Effect of the Abutment Rigidity on the Wear Resistance of a Lithium Disilicate Glass Ceramic: An In Vitro Study.

Abstract

Lithium disilicate (LDS) glass ceramics are among the most common biomaterials in conservative dentistry and prosthodontics, and their wear behavior is of paramount clinical interest. An innovative in vitro model is presented, which employs CAD/CAM technology to simulate the periodontal ligament and alveolar bone. The model aims to evaluate the effect of the abutment rigidity on the wear resistance of the LDS glass ceramic.

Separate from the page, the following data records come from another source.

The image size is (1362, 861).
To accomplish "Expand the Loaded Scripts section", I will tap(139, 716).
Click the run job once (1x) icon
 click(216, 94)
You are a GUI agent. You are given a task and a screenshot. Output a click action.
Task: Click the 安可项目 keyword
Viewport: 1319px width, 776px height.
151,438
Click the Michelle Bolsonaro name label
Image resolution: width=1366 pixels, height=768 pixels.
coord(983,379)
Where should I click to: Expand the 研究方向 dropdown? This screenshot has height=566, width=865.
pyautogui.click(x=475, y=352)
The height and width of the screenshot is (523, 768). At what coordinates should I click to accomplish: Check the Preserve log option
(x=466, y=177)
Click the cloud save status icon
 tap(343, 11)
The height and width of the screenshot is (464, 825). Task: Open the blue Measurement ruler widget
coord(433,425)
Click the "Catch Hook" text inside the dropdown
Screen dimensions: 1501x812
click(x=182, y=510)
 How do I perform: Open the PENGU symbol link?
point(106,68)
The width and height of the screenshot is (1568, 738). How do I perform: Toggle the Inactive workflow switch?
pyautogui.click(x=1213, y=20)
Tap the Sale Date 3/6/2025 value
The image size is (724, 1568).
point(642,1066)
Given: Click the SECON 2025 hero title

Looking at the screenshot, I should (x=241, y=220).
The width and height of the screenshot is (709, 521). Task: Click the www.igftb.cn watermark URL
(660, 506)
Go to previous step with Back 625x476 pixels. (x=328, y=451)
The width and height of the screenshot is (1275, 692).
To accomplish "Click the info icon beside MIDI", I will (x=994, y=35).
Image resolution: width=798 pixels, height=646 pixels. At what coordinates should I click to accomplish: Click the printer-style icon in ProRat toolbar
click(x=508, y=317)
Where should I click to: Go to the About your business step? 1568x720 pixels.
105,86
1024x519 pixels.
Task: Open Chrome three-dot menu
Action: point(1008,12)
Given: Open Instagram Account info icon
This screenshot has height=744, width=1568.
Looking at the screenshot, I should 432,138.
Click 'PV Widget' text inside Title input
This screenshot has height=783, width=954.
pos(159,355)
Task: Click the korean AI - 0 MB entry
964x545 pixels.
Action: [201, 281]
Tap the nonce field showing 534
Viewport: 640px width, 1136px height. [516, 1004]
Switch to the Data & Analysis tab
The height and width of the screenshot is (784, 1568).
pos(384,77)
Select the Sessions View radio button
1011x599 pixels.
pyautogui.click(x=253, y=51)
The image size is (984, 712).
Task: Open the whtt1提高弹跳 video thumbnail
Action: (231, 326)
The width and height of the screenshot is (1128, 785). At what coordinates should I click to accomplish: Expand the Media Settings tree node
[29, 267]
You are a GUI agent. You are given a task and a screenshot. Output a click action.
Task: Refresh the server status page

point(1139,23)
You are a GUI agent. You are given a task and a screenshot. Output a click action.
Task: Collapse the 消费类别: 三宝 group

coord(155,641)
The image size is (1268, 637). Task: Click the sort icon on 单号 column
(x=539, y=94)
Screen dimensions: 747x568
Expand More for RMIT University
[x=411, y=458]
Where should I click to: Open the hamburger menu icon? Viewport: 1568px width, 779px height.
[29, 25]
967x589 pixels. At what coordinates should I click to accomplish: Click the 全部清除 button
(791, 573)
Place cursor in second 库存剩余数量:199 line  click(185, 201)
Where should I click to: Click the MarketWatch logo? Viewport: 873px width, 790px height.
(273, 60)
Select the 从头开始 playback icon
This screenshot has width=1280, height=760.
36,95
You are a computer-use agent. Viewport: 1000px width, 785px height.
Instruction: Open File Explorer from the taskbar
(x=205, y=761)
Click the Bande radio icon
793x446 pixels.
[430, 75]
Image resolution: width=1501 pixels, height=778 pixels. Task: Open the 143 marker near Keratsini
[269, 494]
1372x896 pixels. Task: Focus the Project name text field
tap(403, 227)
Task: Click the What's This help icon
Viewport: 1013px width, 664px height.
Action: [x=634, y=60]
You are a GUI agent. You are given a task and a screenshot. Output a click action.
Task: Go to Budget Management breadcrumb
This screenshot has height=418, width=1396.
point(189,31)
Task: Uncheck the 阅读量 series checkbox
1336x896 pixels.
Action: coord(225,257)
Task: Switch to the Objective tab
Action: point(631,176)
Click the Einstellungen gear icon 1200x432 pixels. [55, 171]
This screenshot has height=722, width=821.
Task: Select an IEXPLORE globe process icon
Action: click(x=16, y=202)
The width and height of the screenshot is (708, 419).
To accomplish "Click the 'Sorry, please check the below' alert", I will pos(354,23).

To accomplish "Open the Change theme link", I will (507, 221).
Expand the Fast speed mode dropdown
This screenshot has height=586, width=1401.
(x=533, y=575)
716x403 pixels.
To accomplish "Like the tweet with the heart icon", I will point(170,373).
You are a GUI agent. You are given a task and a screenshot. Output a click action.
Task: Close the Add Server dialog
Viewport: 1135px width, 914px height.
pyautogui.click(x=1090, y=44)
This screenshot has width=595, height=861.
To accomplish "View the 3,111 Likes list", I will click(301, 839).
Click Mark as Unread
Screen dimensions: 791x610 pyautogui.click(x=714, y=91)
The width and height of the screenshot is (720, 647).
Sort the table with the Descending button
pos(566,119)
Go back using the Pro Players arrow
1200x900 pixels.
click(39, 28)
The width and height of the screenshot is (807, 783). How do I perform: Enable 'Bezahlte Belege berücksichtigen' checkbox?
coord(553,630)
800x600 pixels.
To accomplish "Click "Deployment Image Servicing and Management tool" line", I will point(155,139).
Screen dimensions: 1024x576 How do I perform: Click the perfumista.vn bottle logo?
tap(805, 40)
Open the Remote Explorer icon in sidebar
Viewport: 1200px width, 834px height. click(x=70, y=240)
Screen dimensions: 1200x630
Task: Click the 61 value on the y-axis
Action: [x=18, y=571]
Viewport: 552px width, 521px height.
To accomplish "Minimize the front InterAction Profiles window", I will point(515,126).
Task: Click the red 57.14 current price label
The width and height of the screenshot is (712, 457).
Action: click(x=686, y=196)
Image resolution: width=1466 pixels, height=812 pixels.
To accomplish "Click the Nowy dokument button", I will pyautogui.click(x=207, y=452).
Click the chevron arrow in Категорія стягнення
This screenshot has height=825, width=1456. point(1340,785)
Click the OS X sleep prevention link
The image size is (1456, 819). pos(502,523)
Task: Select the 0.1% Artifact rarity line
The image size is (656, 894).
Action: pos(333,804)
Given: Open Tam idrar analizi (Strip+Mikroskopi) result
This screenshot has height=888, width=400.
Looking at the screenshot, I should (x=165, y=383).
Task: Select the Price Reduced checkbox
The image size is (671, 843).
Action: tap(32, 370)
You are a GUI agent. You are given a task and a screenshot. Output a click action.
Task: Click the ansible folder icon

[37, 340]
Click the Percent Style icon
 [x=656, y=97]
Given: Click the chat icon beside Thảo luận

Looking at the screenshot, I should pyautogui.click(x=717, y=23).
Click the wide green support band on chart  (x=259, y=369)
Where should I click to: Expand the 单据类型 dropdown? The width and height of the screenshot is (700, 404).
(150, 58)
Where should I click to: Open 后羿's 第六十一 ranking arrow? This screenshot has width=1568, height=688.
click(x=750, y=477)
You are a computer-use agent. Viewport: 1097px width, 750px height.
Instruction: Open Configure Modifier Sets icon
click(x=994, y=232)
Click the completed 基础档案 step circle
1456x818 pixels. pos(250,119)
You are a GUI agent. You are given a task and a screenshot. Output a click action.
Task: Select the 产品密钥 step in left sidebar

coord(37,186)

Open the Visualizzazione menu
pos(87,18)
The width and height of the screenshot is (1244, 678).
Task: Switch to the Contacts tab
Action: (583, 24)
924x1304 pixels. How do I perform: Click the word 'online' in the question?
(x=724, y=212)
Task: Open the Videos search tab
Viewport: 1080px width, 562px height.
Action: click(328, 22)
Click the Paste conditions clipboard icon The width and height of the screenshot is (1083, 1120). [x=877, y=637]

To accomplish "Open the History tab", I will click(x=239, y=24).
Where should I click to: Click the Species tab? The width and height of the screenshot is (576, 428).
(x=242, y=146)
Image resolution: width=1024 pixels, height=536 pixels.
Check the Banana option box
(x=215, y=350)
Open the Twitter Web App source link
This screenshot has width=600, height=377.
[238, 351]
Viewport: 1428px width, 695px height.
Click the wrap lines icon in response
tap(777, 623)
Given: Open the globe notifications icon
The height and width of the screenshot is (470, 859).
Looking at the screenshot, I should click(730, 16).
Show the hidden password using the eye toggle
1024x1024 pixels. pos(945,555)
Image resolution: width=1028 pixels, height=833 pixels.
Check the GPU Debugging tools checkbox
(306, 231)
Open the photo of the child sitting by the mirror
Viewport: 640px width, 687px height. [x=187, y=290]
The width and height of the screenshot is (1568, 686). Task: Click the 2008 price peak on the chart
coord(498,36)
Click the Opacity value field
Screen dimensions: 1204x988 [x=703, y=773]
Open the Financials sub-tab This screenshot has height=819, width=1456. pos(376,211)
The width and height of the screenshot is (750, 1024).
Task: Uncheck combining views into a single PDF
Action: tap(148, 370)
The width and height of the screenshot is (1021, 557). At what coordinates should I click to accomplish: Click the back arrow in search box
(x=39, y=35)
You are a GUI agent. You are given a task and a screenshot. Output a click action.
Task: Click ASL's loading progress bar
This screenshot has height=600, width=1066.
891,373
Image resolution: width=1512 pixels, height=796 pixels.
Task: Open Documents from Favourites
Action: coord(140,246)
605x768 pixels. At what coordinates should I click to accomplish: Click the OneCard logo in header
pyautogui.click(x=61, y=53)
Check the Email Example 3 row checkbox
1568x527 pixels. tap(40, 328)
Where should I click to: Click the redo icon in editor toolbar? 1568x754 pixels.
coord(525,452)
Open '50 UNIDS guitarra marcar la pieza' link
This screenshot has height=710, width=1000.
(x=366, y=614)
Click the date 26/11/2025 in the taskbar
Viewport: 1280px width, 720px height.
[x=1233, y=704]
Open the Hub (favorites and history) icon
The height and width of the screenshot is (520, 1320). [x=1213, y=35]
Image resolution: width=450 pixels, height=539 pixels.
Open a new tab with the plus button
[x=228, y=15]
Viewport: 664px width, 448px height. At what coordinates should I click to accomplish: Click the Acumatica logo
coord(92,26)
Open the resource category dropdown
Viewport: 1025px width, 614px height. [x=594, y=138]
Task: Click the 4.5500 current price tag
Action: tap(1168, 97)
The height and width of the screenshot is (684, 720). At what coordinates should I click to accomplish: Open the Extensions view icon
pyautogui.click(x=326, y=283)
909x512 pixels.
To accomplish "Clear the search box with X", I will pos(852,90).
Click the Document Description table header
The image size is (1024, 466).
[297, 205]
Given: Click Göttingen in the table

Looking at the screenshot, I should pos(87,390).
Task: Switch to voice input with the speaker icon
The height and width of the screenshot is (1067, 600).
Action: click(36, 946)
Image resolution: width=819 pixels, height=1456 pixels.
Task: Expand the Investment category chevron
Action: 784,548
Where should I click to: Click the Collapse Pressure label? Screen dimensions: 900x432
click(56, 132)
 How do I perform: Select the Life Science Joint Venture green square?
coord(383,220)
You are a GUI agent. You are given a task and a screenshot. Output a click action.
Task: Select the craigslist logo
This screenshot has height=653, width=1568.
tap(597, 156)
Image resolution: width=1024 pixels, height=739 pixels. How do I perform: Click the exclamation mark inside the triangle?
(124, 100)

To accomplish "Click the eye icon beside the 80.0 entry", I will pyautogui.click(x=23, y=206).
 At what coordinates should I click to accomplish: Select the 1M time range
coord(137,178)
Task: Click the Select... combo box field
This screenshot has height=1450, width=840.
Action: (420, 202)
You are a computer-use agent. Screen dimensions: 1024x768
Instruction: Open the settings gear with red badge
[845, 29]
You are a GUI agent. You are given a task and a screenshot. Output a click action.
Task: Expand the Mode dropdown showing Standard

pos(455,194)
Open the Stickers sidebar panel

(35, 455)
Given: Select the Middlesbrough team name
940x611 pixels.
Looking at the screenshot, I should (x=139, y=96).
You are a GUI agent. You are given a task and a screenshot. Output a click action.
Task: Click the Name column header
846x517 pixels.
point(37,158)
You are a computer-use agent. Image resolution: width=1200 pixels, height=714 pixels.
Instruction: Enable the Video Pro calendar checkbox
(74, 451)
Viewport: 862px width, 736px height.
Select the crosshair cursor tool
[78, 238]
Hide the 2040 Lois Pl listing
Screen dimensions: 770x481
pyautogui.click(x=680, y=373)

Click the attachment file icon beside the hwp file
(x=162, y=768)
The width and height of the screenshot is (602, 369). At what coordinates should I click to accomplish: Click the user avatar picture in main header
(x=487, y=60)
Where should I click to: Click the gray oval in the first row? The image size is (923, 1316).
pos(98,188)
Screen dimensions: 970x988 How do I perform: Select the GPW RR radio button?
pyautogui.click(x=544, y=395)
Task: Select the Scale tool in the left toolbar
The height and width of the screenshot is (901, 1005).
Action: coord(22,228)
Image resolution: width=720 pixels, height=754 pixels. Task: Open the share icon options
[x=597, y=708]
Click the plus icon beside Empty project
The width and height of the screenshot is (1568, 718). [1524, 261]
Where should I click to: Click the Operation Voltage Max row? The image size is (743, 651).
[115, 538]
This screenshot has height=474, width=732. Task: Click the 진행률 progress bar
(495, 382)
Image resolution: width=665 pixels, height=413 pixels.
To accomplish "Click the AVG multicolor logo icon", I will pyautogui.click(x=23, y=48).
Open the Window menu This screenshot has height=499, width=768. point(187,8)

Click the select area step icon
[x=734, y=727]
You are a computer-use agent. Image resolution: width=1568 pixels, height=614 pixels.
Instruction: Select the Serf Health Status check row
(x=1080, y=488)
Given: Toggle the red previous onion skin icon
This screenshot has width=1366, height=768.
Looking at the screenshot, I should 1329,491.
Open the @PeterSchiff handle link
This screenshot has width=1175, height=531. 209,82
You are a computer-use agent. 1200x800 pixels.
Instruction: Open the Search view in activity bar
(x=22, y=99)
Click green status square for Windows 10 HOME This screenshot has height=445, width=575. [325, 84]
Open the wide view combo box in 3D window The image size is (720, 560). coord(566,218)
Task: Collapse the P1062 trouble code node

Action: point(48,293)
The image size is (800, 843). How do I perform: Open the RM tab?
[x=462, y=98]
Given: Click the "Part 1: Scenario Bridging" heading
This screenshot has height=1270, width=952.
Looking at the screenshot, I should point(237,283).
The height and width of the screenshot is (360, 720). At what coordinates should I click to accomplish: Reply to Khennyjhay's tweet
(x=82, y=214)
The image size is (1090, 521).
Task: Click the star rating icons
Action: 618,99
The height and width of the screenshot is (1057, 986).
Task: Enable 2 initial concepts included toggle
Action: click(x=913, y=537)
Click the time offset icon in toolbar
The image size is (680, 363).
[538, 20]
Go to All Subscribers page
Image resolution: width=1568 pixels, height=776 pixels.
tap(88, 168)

Two experimental groups (LDS restorations supported by dental implants, named LDS-on-Implant, or by hybrid ceramic tooth replicas with artificial periodontal ligament, named LDS-on-Tooth-Replica) and a control group (LDS-Cylinders) were compared. Fifteen samples (n = 15) were fabricated for each group and subjected to testing, with LDS antagonistic cusps opposing them over 120,000 cycles using a dual axis chewing simulator. Wear resistance was analyzed by measuring the vertical wear depth (mm) and the volume loss (mm3) on each LDS sample, as well as the linear antagonist wear (mm) on LDS cusps. Mean values were calculated for LDS-Cylinders (0.186 mm, 0.322 mm3, 0.220 mm, respectively), LDS-on-Implant (0.128 mm, 0.166 mm3, 0.199 mm, respectively), and LDS-on-Tooth-Replica (0.098 mm, 0.107 mm3, 0.172 mm, respectively) and compared using one-way-ANOVA and Tukey's tests. The level of significance was set at 0.05 in all tests. Wear facets were inspected under a scanning electron microscope. Data analysis revealed that abutment rigidity was able to significantly affect the wear pattern of LDS, which seems to be more intense on rigid implant-abutment supports compared to resilient teeth replicas with artificial periodontal ligament.